• [GOAL OF THE EXERCISE]: Exactly the lines from the line that has "Click the 97.78% productivity badge" through the final line below are to be retyped, and the pictures are not.

• [RECORD EXCERPTS]:
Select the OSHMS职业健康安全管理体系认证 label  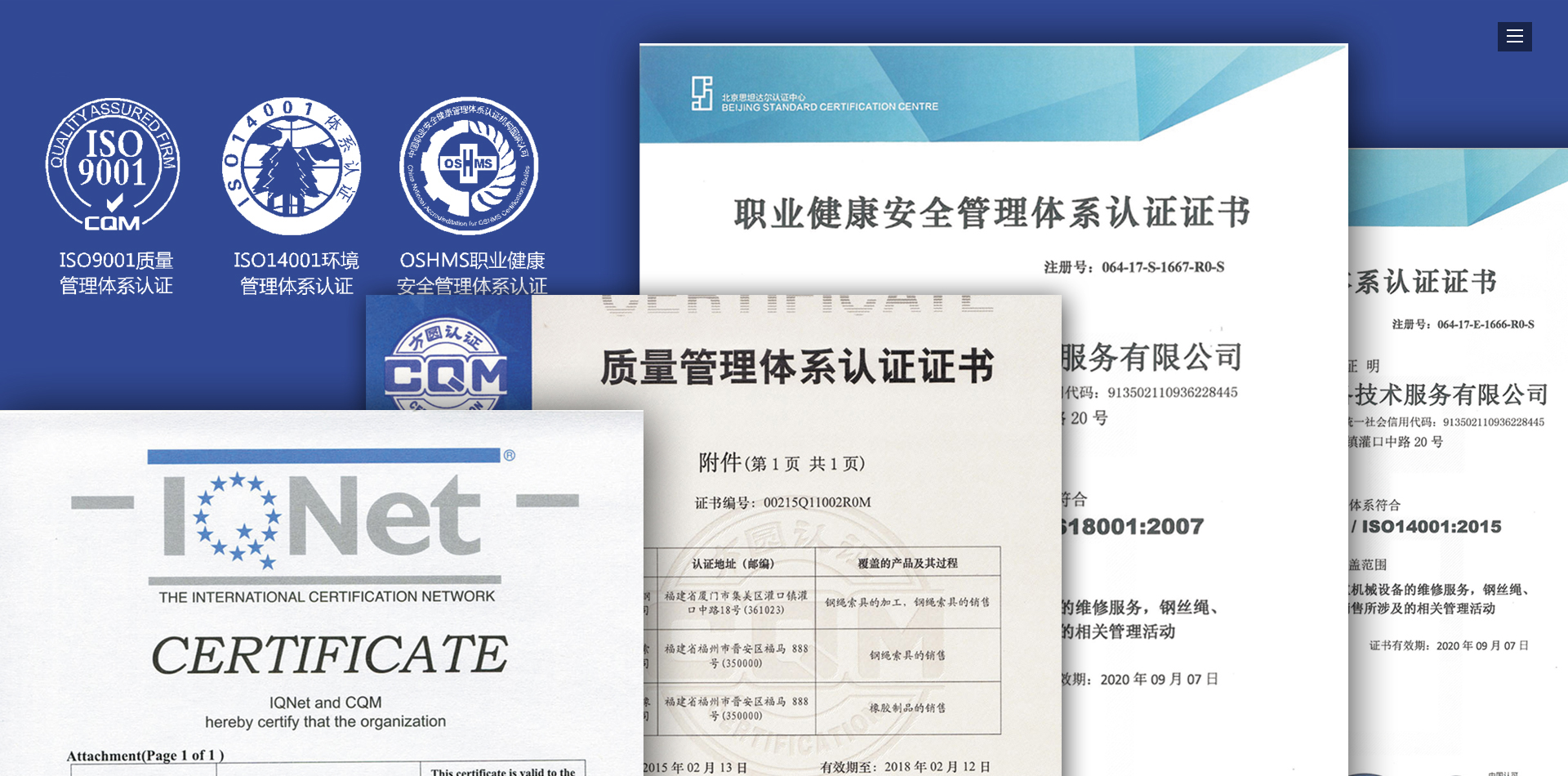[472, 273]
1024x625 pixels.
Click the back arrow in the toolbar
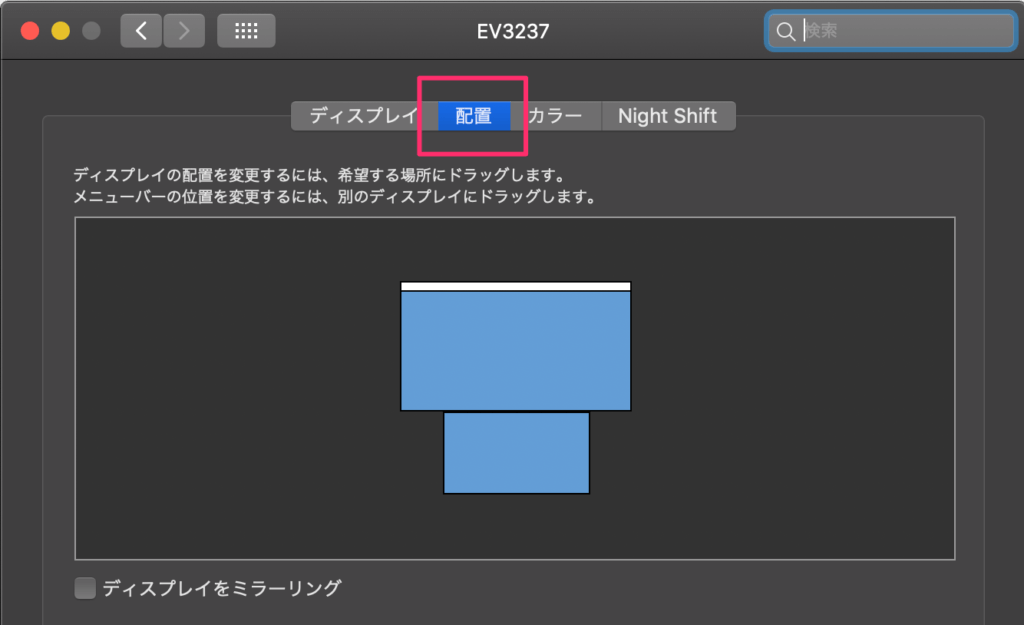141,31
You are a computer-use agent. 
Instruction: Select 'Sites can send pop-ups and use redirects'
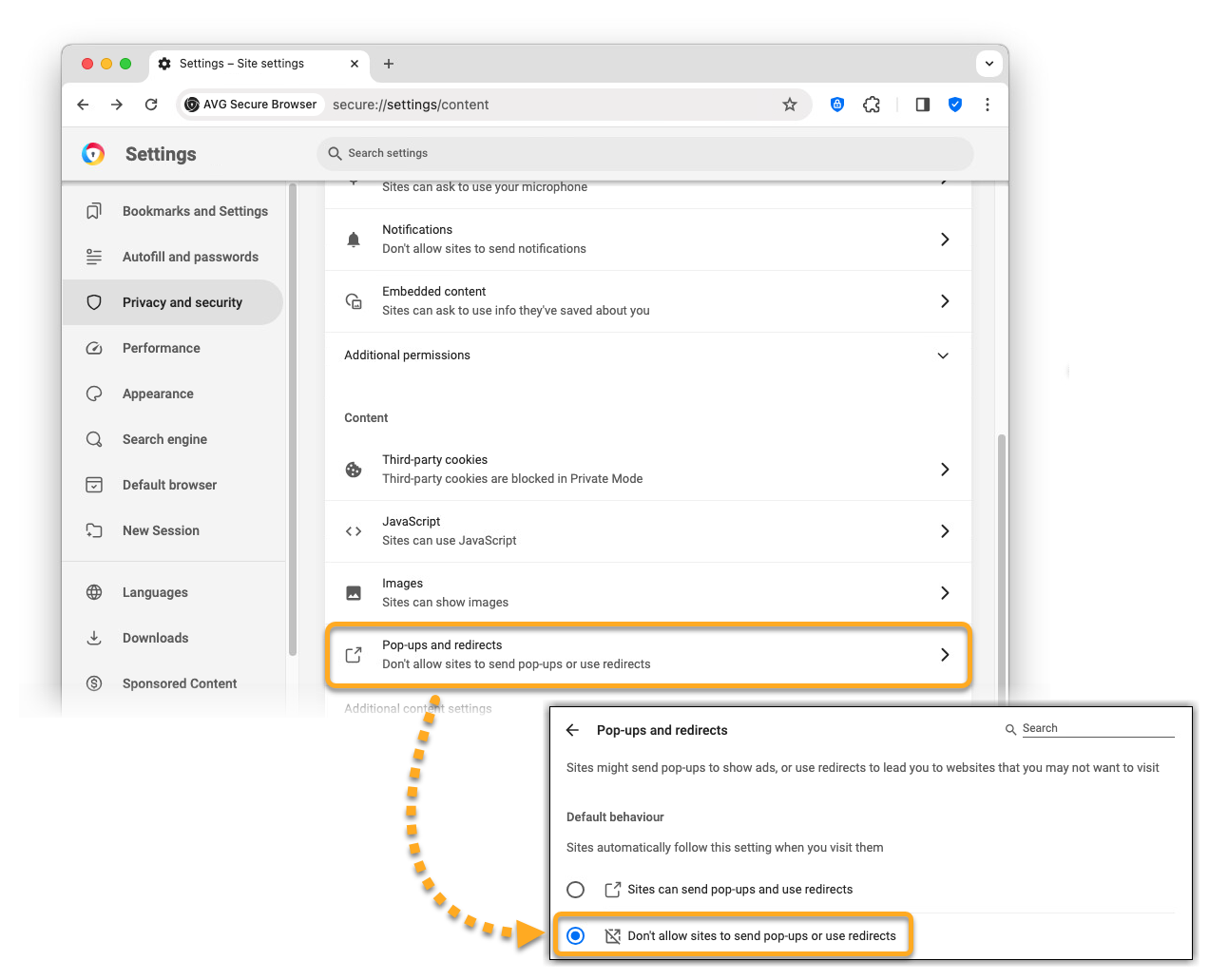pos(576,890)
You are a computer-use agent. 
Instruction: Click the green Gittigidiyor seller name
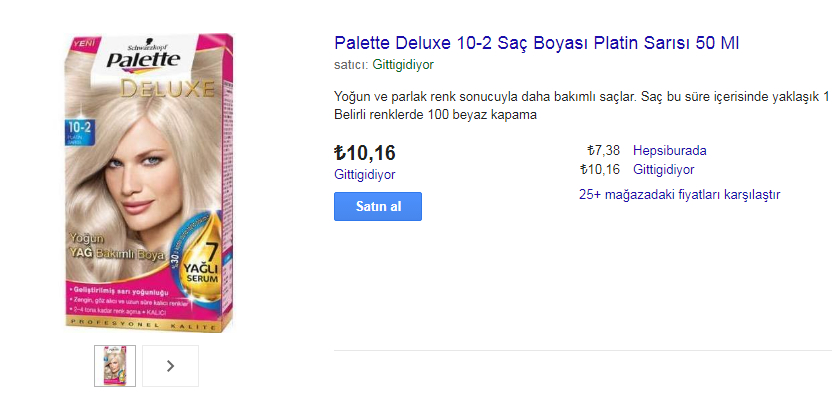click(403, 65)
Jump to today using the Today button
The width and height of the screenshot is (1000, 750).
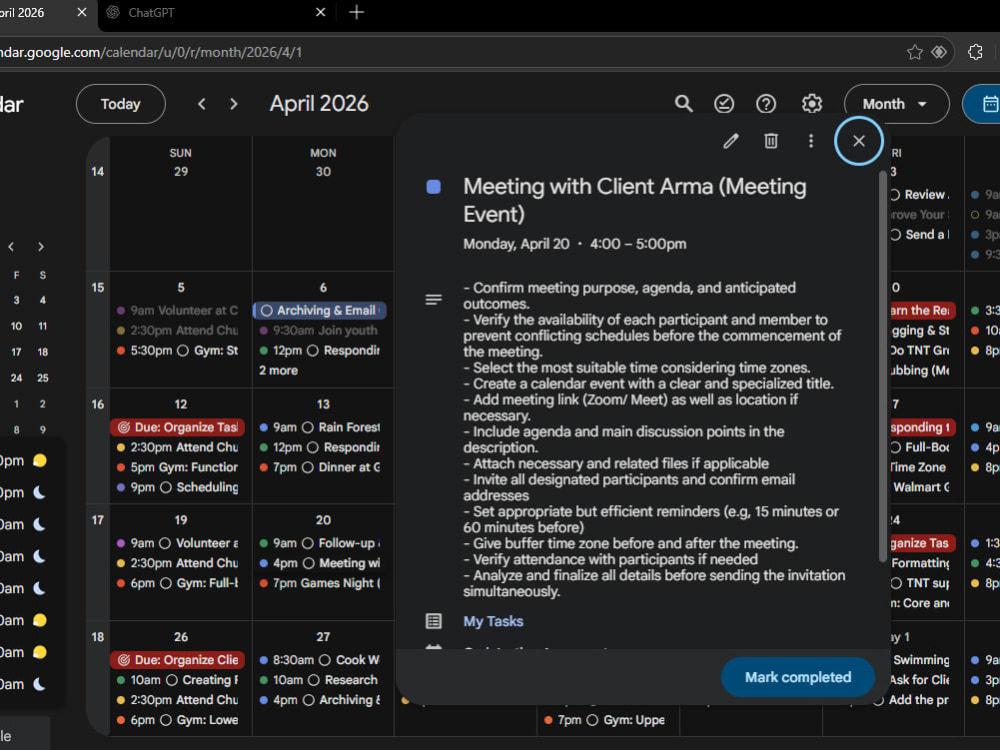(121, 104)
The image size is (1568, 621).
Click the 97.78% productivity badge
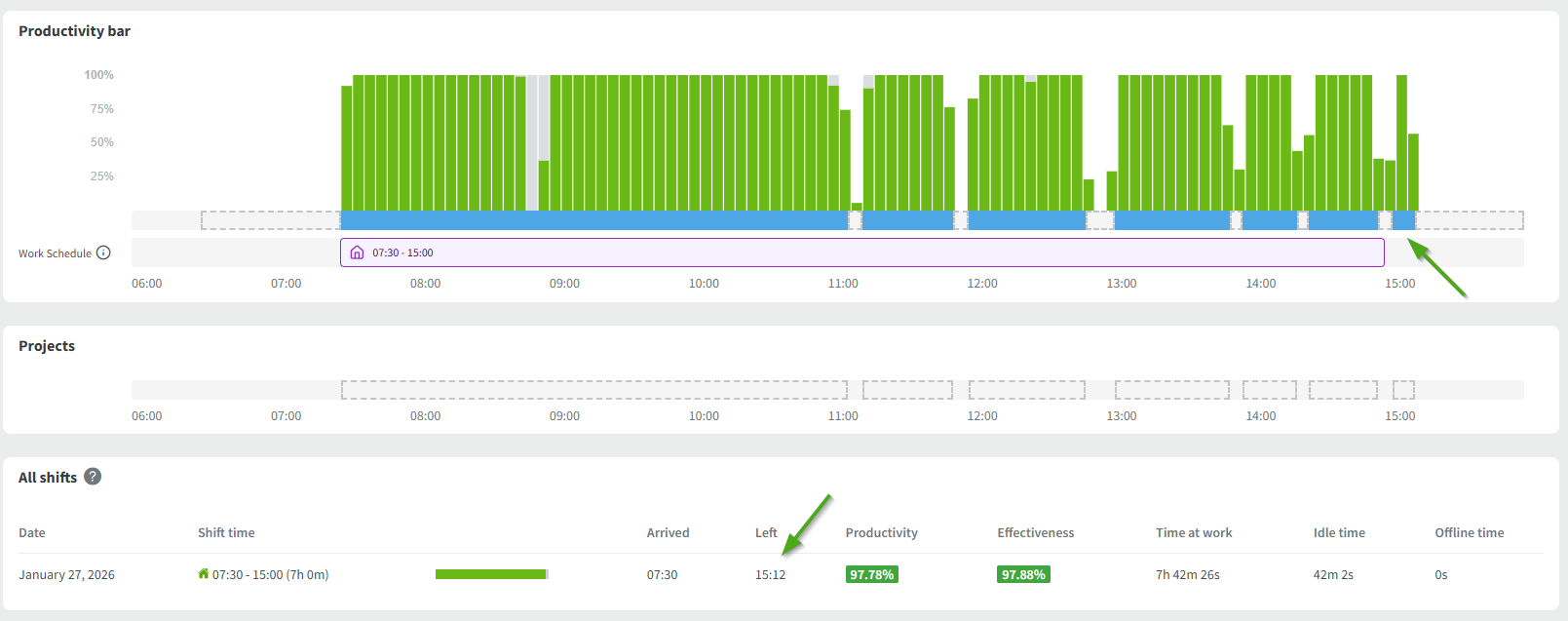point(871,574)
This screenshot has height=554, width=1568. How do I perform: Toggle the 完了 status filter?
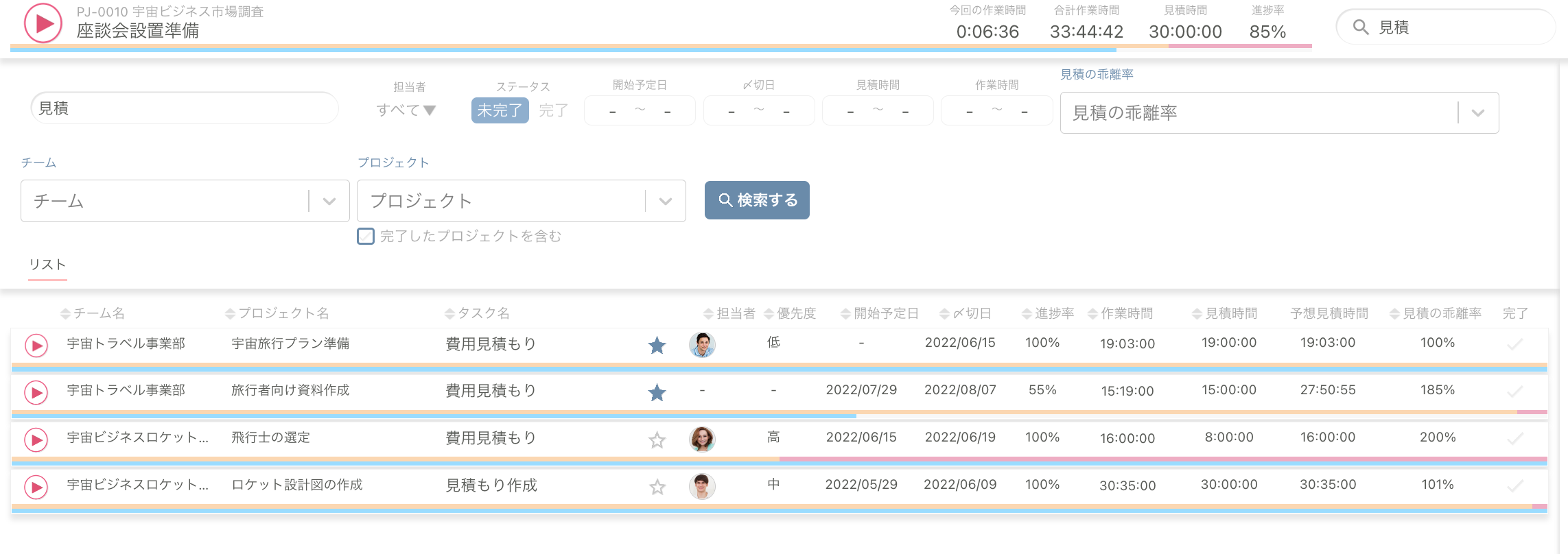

• [RESPONSE BOX]:
Click the 97.78% productivity badge
point(871,574)
This screenshot has height=554, width=1568. How do I perform: Toggle the 完了 status filter?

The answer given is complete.